A long-lost zine reveals the secret history of contemporary transgender culture
"A breathtaking archive of our community ... An absolute vital work for a precipitous time." —Lilly Wachowski, co-director of The Matrix
“Searing, witty, critical and defiant … It feels just as pressing now as it did in the early 1990s. … The pages of Gendertrash are filled with poems, essays, rants, fictions, speeches, surveys,
interviews, resource lists and personal ads—largely for and by trans
people, against the straight establishment, as well as the cis gay and
lesbian movement, who were only too happy to throw trans people under
the bus in order to gain rights for themselves. Sound familiar?” —Xtra
In 1993, Mirha Soleil-Ross and Xanthra Phillippa MacKay, fed up with a gay scene that rejected trans people and a trans scene that saw no alternative to going "stealth," began to publish the zine Gendertrash From Hell. Over four issues, they interviewed sex workers and prisoners; they printed collages, soap operas and polemics; they ran regular sections with titles like “Trannies Speak Out” and “Hooker of the Month”. They redefined transsexual culture forever, and their explosive ideas resonate deeply today.
Remastered from the original layouts, this foundational work is now available in book form for the first time, including previously-unseen drafts from the unfinished fifth issue and essays by Trish Salah and Leah Tigers. Irreverent, furious, reckless, sexy, hilarious and incisive, Gendertrash from Hell is here to set all your presuppositions on fire.

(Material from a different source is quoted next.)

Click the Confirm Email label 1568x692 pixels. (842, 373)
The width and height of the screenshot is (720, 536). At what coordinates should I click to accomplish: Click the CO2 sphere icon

Mirha-Soleil Ross is a legendary trans activist and performer. She was the editor of Gendertrash From Hell, the organizer of the first ever trans film festival Counting Past Two, and the creator of multiple one-woman performances including "Yapping Out Loud: Confessions of an Unrepentant Whore". Her work since the early 1990s in Montreal and Toronto has focused on transsexual rights, access to resources, advocacy for sex workers and animal rights.